I didn’t either until today actually (!)…
Thank you for keeping this on your home page and up front to keep reminding people. And great job with the pop up idea to keep everyone reminded to comment. I’m really sick at the moment but I forced myself to write something just so I could be heard. It might not be a intellegent comment but at least I know i’m being counted for. Only 126 comments as of this morning and we have millions of sick people in our community. There should be thousand of comments. I will say they didn’t make the form easy for us. I walked away from it a few times because I didn’t know what to put for organizations name or category. Figured it out by reading others comments about it.
Thanks Cort
Thanks “Readyforlife’ (love the tag)…I like that popup too..Thanks for ploughing through the illness and getting your comments in….I’ve got to do that this afternoon. 🙂
Cort,
Wow, I did not know there were two surveys circulating for the same FDA meeting! I just completed the 2nd Chu/Jason FDA survey. Boy am I glad I did. I thought it was done quite well and very thorough. It was very direct, to the point, and gave plenty of space to add extra notes. Much better overall then the first survey I took. But all together should have a clear picture and hopefully a solid impact on the FDA panel.

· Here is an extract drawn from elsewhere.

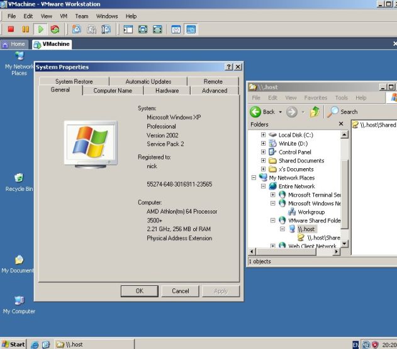Viewport: 397px width, 349px height.
Task: Open Recycle Bin desktop icon
Action: (19, 178)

Thanks Cort for keeping us abreast and in such a timely manner! You are definitely on top of things and are much appreciated!
Thanks Ron. I love Lily Chu’s survey! It deserves a wide audience.
Thanks Cort! I re-posted in various groups and pages. Hopefully the community will let its voice be heard. If not us then who? This is definitely one where we need to rise to the occasion.
I have experienced ME/CFS for 18 years now. It just took me about two minutes to add that up. I was Very Severely effected in the year of 1998 where I could not function and received no support. Then another five years alone relearning how to talk, socialise and regain some abilities. I still have not recovered half my previous skills and am unable to work even now. If early diagnosis and support had been there the story may be different. I don’t want to trouble you with the horror experienced so will just leave you with well wishes for you and your family.